L’Ultimo Tango di Marlon
Nel personaggio di Paul, un americano vedovo e depresso a Parigi, c’è dentro tutto Marlon Brando. Senza metodo, solo nuda anima e nudo corpo. Ancora affascinante e carico di erotismo. Il bullo-duro-invincibile si sgretola come il suo personaggio, senza più difese. Bertolucci tirò fuori la sua parte più intima a tal punto che l’attore per anni si riempì di rancore nei confronti del regista italiano, colpevole di averlo messo troppo a nudo. Anche lui a scoppio ritardato con il film concluso e montato, proprio come la Schneider che mai perdonò la famosa scena del burro (la scena fuori copione che la portarono a stare male per anni).
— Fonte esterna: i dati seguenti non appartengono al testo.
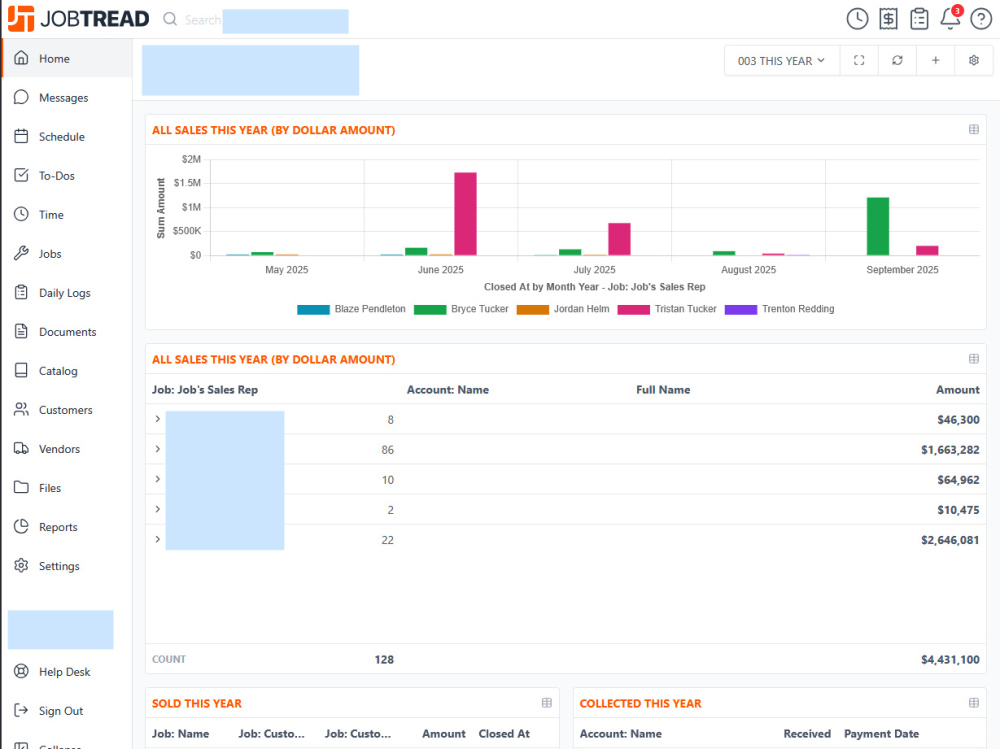Expand the sales rep row with 86 jobs
The width and height of the screenshot is (1000, 749).
(158, 449)
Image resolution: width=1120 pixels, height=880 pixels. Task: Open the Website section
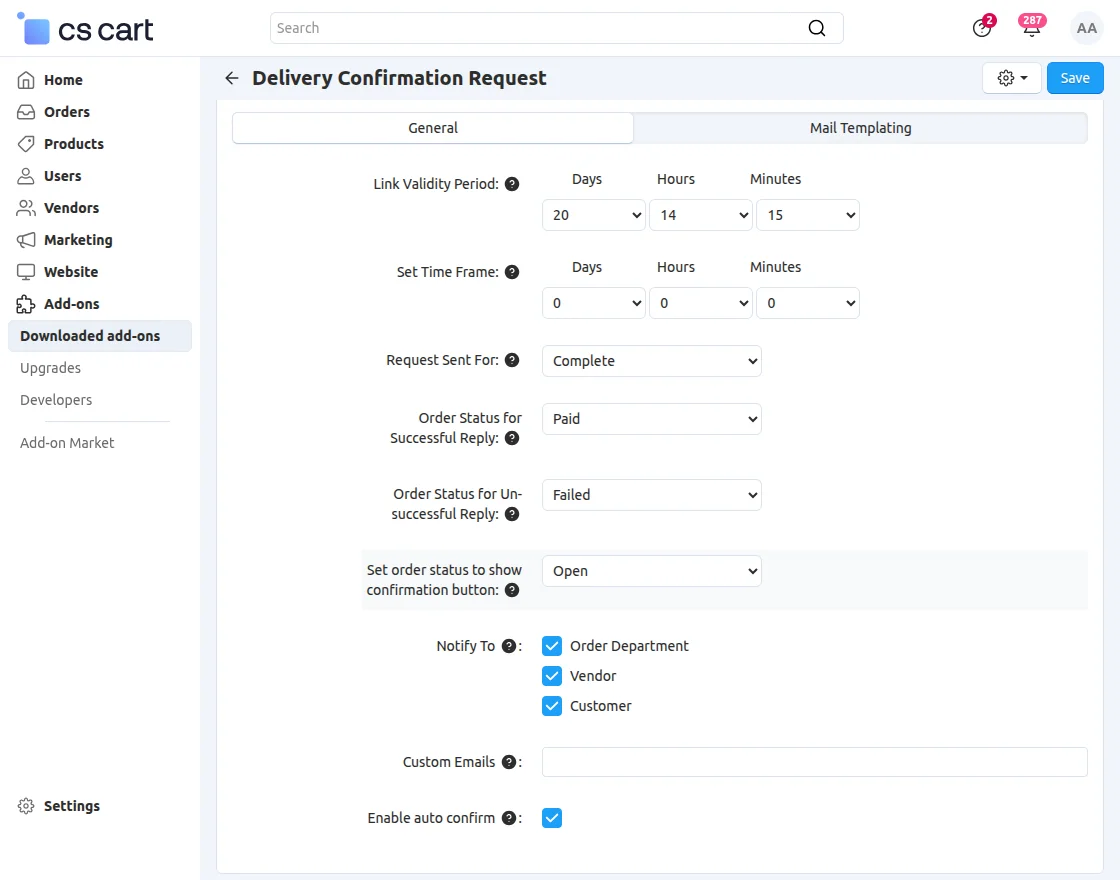point(70,272)
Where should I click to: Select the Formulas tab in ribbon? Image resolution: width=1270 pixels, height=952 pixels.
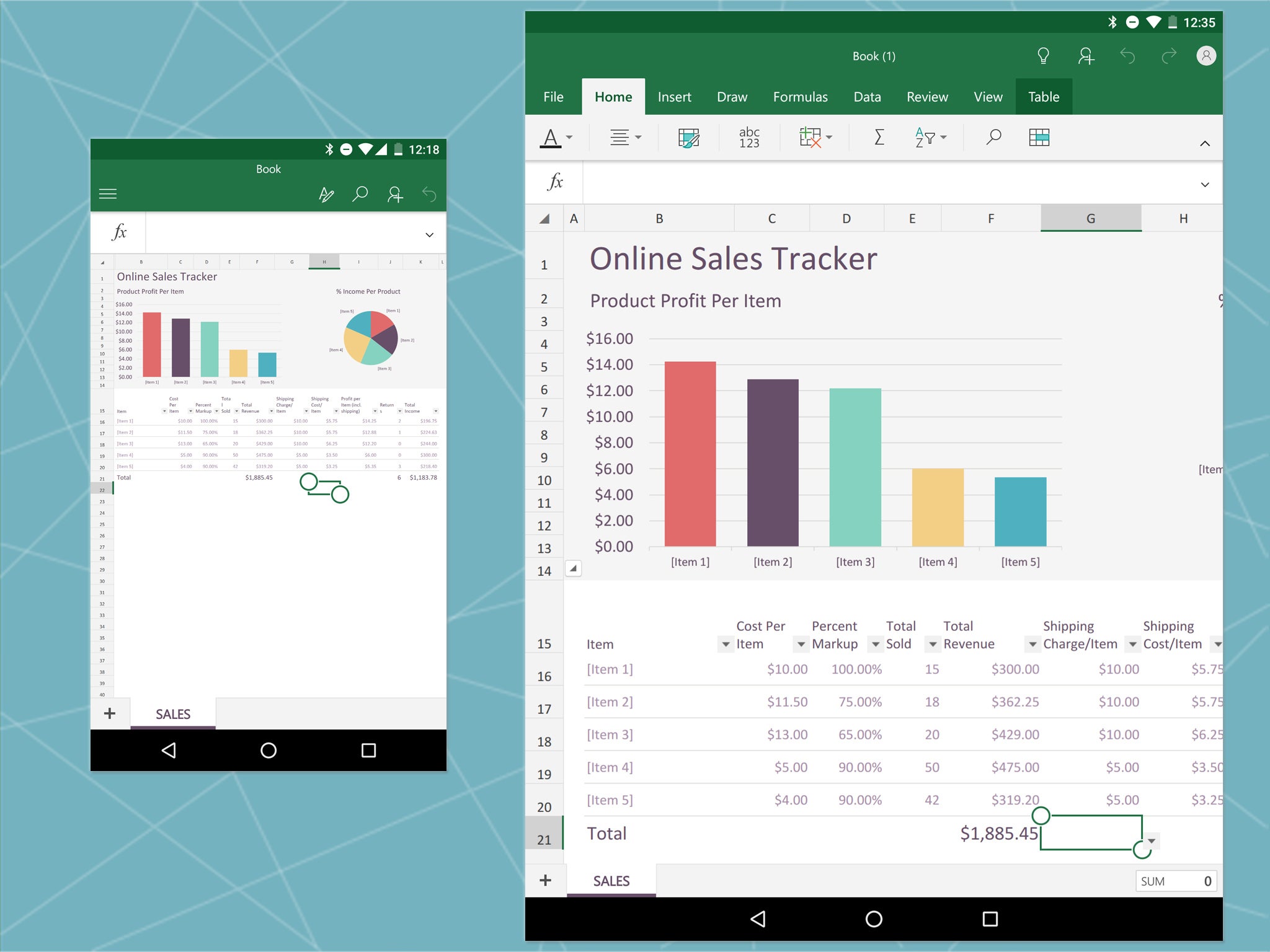coord(800,96)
In Ultimo Tango a Parigi, non vediamo il personaggio ma l’uomo Marlon Brando. Solo e disorientato, come un barbone che girovaga nel nulla. Lo sguardo cupo, con gli occhi che fissano il vuoto e due labbra che non ne vogliono più sapere di sorridere. Un signore dai capelli grigi lontano dallo star system, un uomo che fotte e se ne fotte, adombrato dai tormenti di una vita. Un appartamento sfitto e una ragazza ventenne con cui fare sesso diventano il luogo e il mezzo con cui dare un senso all’esistenza. Quando scoprirà di essere davvero innamorato, si leverà la maschera e si darà un nome, ma sarà ormai troppo, tragicamente, tardi. Il suo ultimo cameralook nel film è di grande intensità: appiccica il chewing gum sul balcone e cade a terra. Come se volesse dire allo spettatore “non me ne vado davvero”.